The effect of therapy with a combination of tenofovir and full-dose didanosine on increases in CD4+ cell count was examined in 2 large trials of treatment-experienced patients with human immunodeficiency virus (HIV) infection (the T-20 versus Optimized Regimen Only [TORO] 1 and 2 clinical trials). Individuals receiving both agents showed little additional increase in CD4+ cell count after week 8 of therapy, whereas those receiving 1 or neither of the agents had continuous increases over a 48-week period.

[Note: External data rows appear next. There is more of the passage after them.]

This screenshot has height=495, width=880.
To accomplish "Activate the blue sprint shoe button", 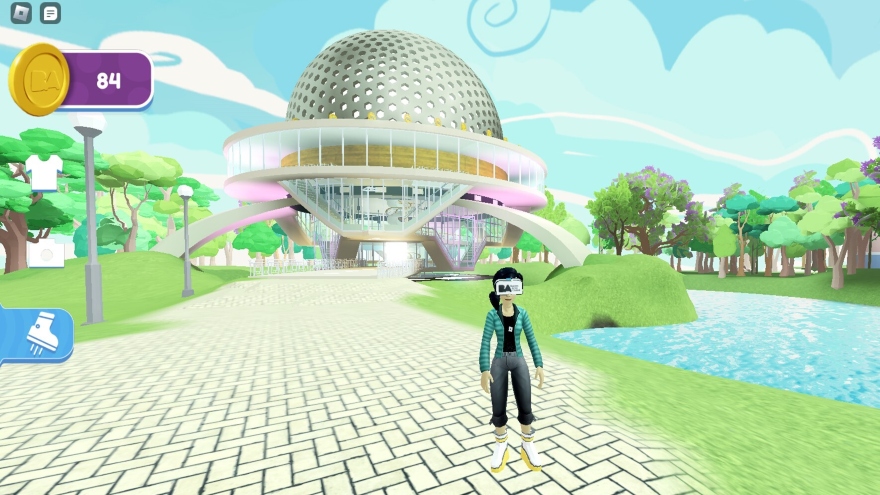I will click(38, 334).
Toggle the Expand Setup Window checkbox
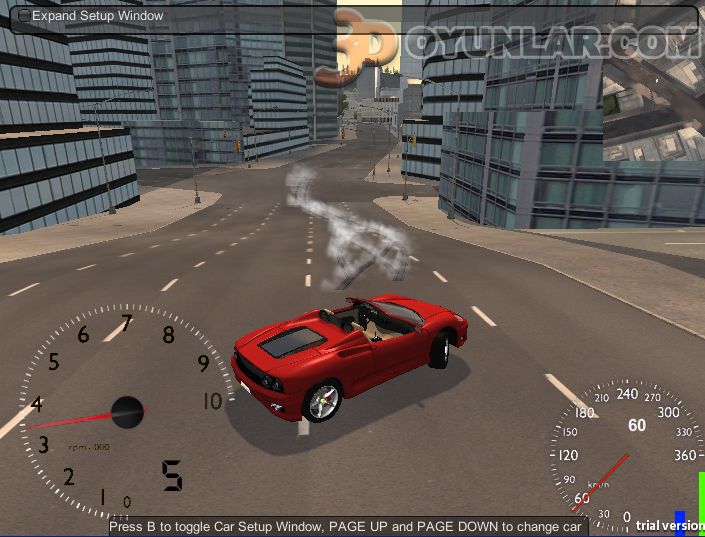The width and height of the screenshot is (705, 537). coord(24,16)
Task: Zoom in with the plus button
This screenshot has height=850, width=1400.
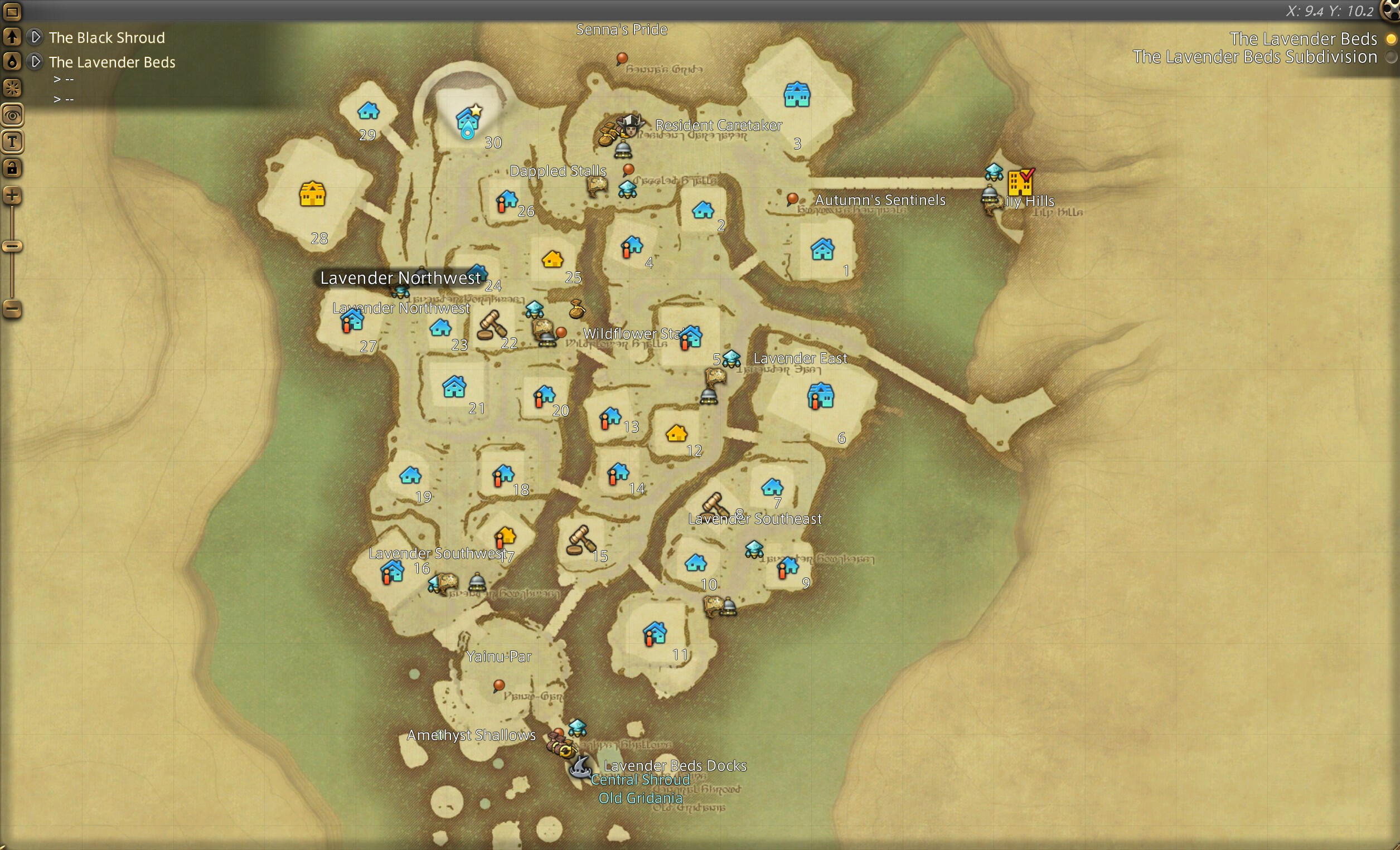Action: 12,197
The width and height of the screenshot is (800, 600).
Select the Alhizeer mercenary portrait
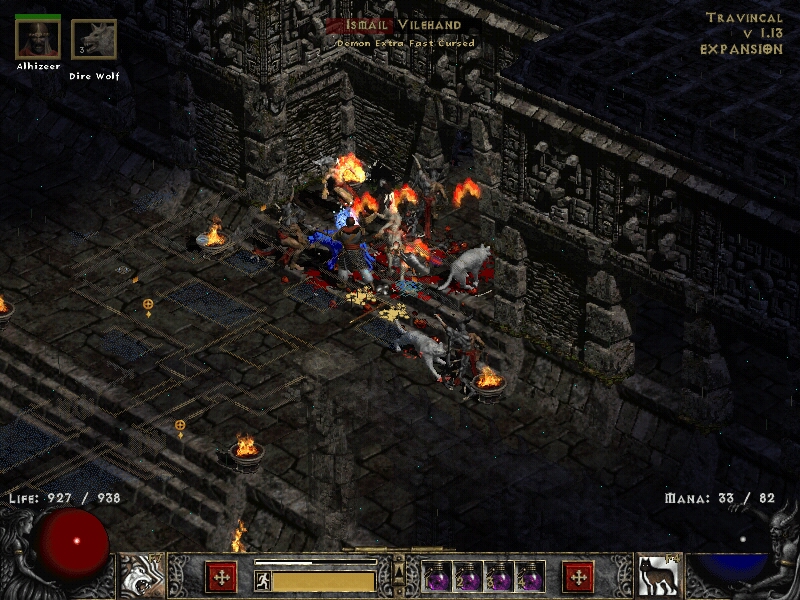38,40
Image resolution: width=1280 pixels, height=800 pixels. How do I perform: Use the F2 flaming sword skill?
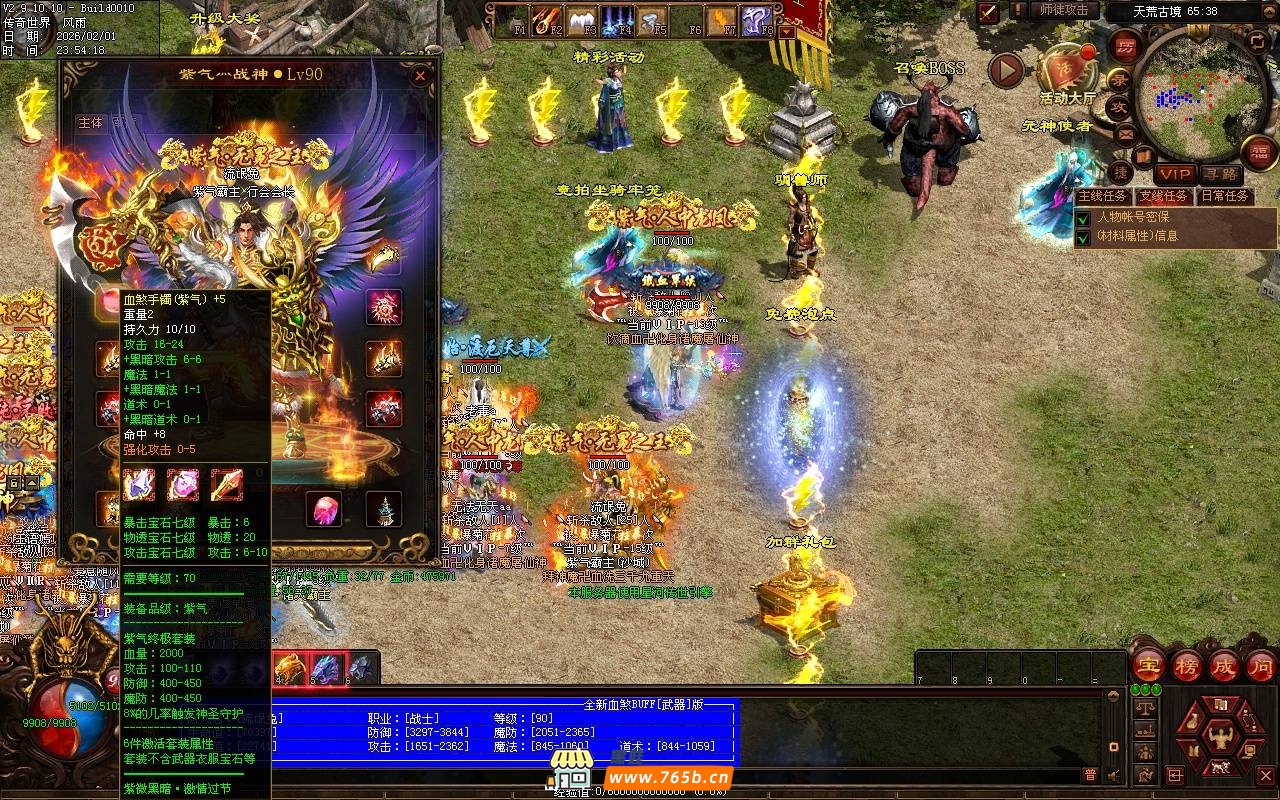coord(547,20)
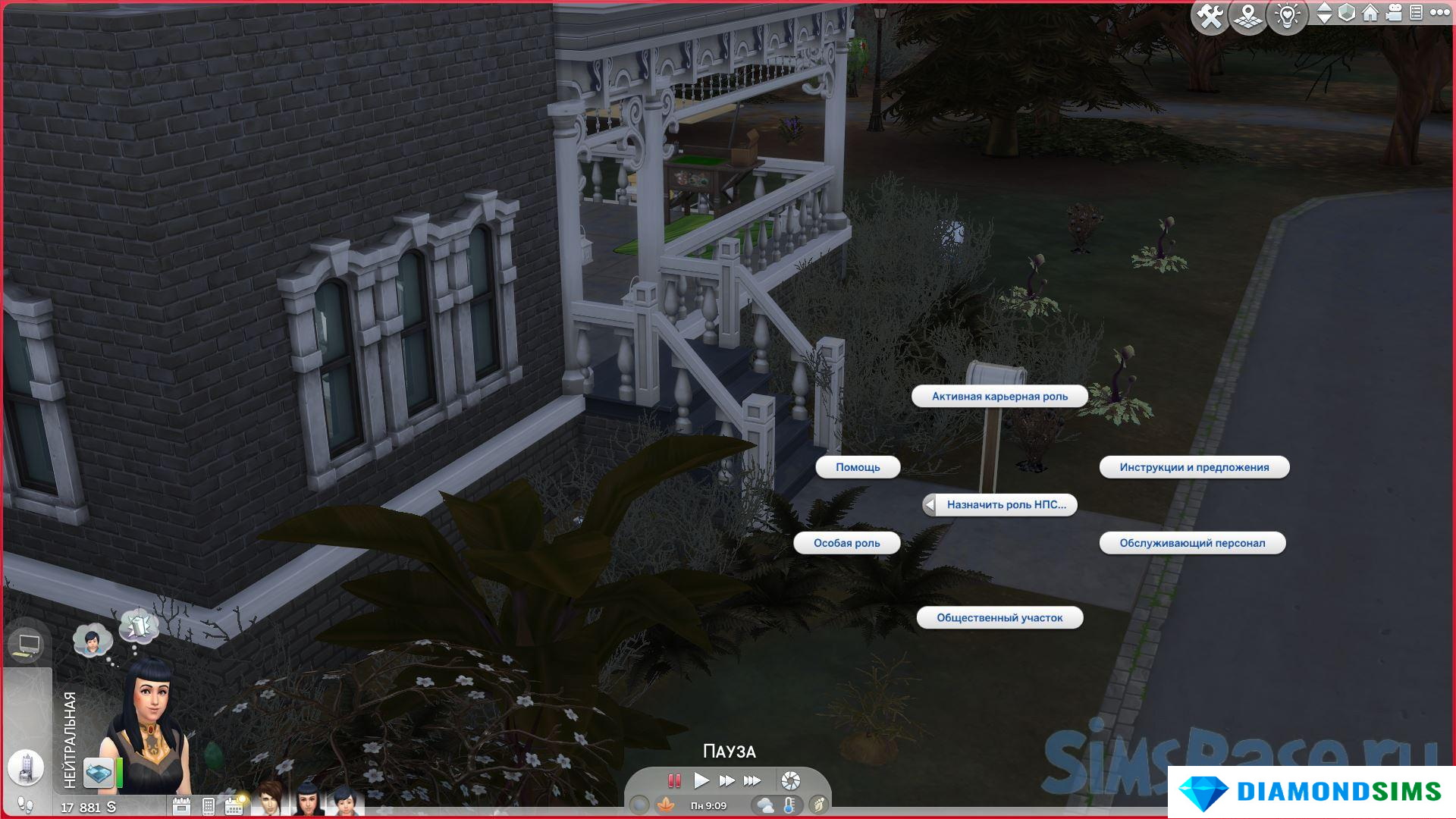This screenshot has height=819, width=1456.
Task: Open the phone icon
Action: (x=209, y=806)
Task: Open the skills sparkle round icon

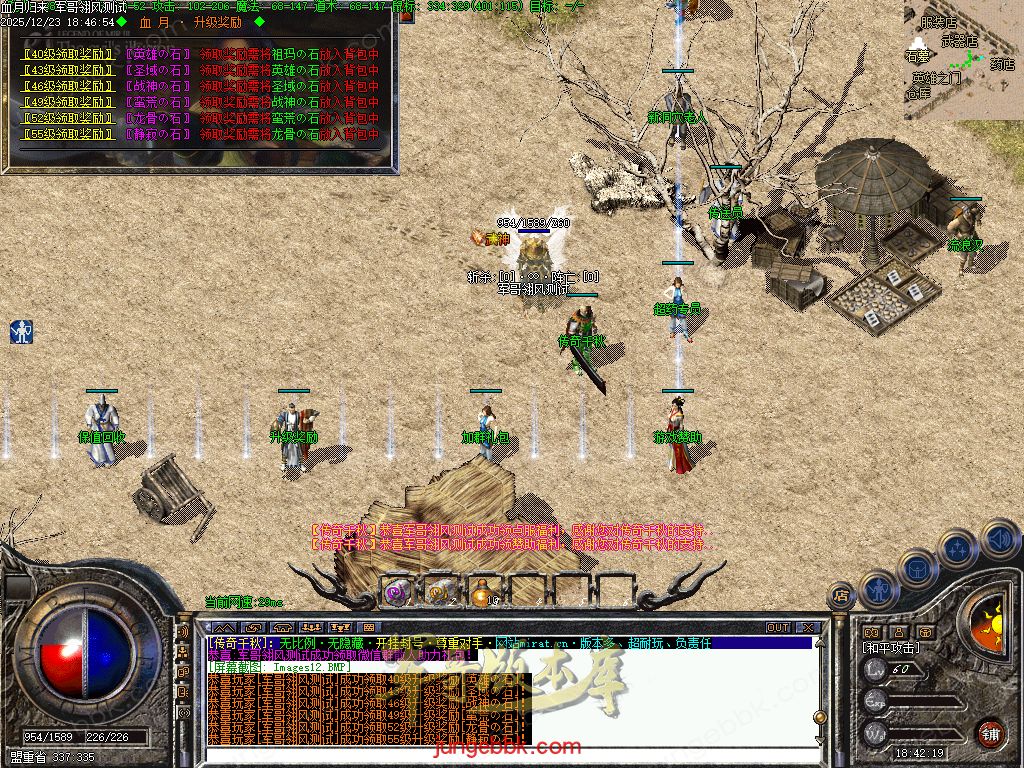Action: (x=957, y=548)
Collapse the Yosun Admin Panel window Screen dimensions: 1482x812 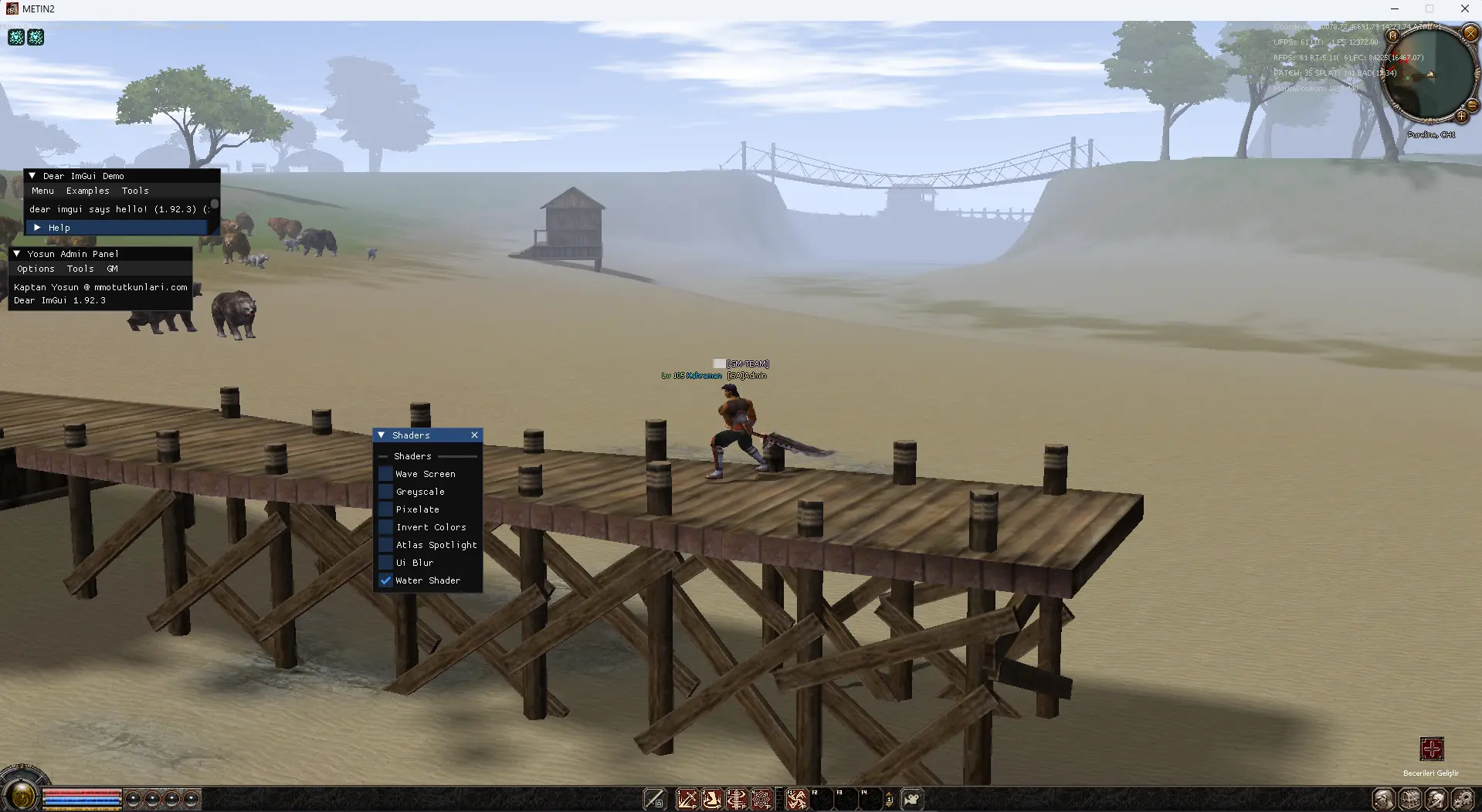pos(17,254)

We have recently reported that HIV-infected patients receiving combinations containing both the nucleotide reverse-transcriptase inhibitor (NRTI) tenofovir disoproxil fumarate (TDF) (300 mg/day) and full dosages (400 mg/day in patients weighing ⩾60 kg and a reduced dosage of 250 mg/day in patients weighing <60 kg) of the NRTI didanosine (ddI) experience unexpected decreases in CD4+ cell count, despite maintaining undetectable plasma viral loads [1]. At 48 weeks, >50% of the 302 patients in this study showed a decrease of >100 CD4+ cells/mm3, and up to 30% had a decrease of >200 cells/mm3. This finding is further supported by a recent retrospective analysis of patients with controlled viremia [2]. Patients receiving both ddI and TDF had a significant decline in CD4+ cell count over a 1-year treatment period, compared with those who took either drug alone or neither drug.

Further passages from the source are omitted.